Der Präsident des Comite International de Dachau (CID), Pieter Dietz de Loos, (l) legt in Begleitung von Bundespräsident Horst Köhler am Sonntag (02.05.2010) bei der Gedenkfeier zum 65. Jahrestag der Befreiung des KZ Dachau am Denkmal des unbekannten Häftlings in der KZ Gedenkstätte Dachau einen Kranz nieder. Foto: Frank Leonhardt/dpa
Vor 65 Jahren befreiten US-Soldaten das Konzentrationslager Dachau. 32 000 Menschen lebten zu dem Zeitpunkt in den Baracken - zu Hunderten eingepfercht, hungrig und krank, viele dem Tod ganz nahe. "Es war ein Schock für uns, diese Leidenden zu sehen" erinnerte sich der ehemalige US-Soldat Alan Lukens am Sonntag in der KZ-Gedenkstätte Dachau bei der Feier zur Lager-Befreiung. "Doch dann haben wir gesehen, wie sie sich freuen, dass wir da sind. Das war ergreifend."

Die Freude über ihre Befreiung haben die Überlebenden bis heute ebenso in Erinnerung behalten wie die Qualen, die sie unter den Nazis durchleben mussten. "Es war ein Wunder", sagte Eugeniusz Badzynski, der mit 16 Jahren aus Polen deportiert und in Dachau eingesperrt wurde und nur knapp mit dem Leben davonkam. "Ich höre noch das Gebrüll: "Kein Häftling darf lebend in die Hände des Feindes kommen"", erinnert sich Badzynski - und lacht. "Das ist mein schwarzer Humor", erklärt er.

Am 29. April 1945 um 21.00 Uhr sollte er erschossen werden, erzählt er. Die amerikanischen Soldaten retteten ihm das Leben - "dreieinhalb Stunden vor der geplanten Erschießung". "Das haben wir dem Heiligen Joseph zu verdanken", sagt Badzynski. Polnische Geistliche hätten wenige Tage zuvor zu ihm gebetet. "Aus Dankbarkeit habe ich meine Tochter Josephina genannt."

Menschen wie der heute 81 Jahre alte Badzynski sind es, denen Bundespräsident Horst Köhler am Sonntag seinen Dank aussprach. Er war der erste amtierende Bundespräsident, der die Gedenkstätte in Dachau besuchte. "Sie schenken mir und anderen Mut und Zuversicht, dass wir doch als Menschen in der Lage sind, uns zu versöhnen", sagte Köhler vor hunderten Überlebenden aus aller Welt, die trotz ihres hohen Alters die Reise nach Dachau angetreten hatten. "Sie haben in all den Jahren nie Rache und Vergeltung das Wort geredet, sondern immer Zeichen der Versöhnung gesetzt." Die Zeitzeugen hätten das, was sie erlebt haben, weitergegeben und damit gegen das Vergessen gekämpft.

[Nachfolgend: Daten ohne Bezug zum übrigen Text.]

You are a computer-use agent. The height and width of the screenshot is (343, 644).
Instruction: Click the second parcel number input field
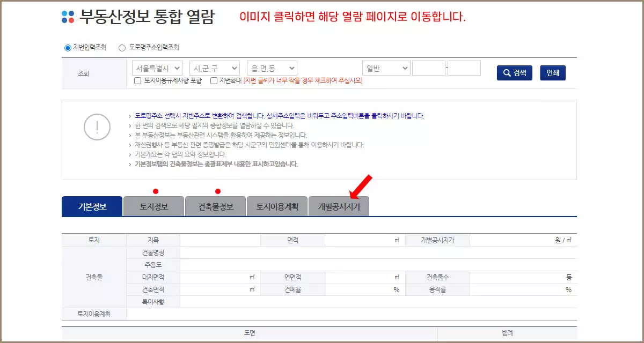pos(465,68)
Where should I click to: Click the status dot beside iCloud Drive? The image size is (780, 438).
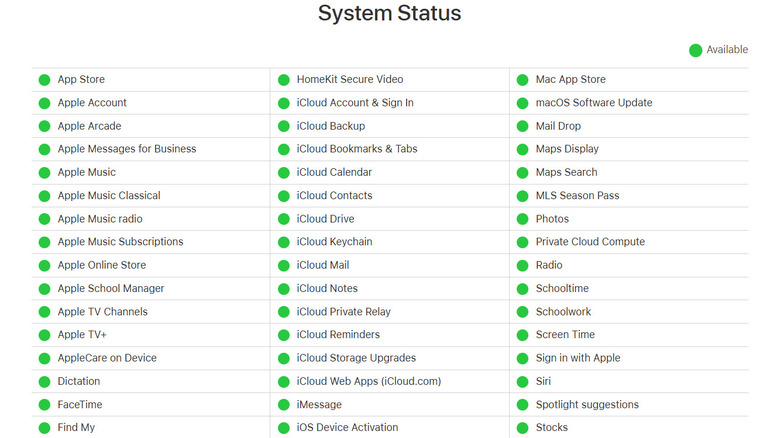pos(283,219)
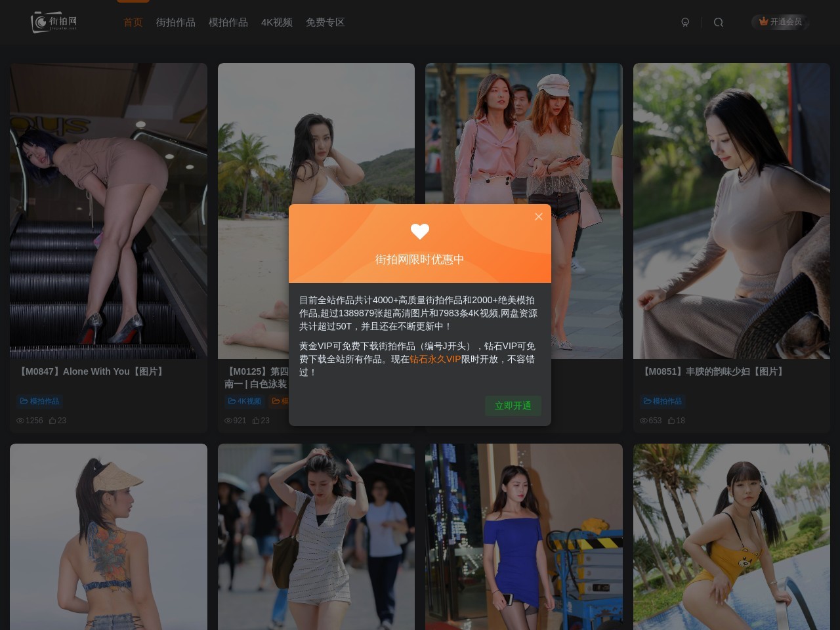This screenshot has width=840, height=630.
Task: Open the 钻石永久VIP link in popup
Action: (435, 359)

Auch Max Mannheimer, der Vorsitzender der Dachauer Lagergemeinschaft, betonte, wie wichtig es sei, die Erinnerungen an die Nazi-Gräueltaten lebendig zu halten und sich "gegen die braune Brut" zu wehren. "Das Vermächtnis der ehemaligen Häftlinge und die Hoffnung, dieses düstere Kapitel der zwölfjährigen Diktatur stets in Erinnerung zu behalten, kann eine Wiederholung der Diktatur in Deutschland möglicherweise verhindern", sagte er. Auch heute noch gebe es "Hass, Gewalt, Terror und Vernichtung", warnte er. "Wir können und dürfen uns daran nie gewöhnen."

Leicht sei es ihm nicht gefallen, an den Ort zurückzukehren, an dem er die Hölle auf Erden erlebte, sagte Badzynski. Vor sechs Jahren kam er zum ersten Mal wieder nach Dachau. "Ich konnte nicht atmen, nicht essen und habe in zwei Wochen zehn Kilo abgenommen." Heute aber sei es leichter. "Ich verdränge das", sagte er und blickte auf den Appellplatz hinaus, auf dem er vor 65 Jahren erschossen werden sollte. "Ich möchte nicht daran denken, dass ich selbst hier eingesperrt war. Ich stelle mir einfach vor, es ist eine Geschichte - die eines anderen."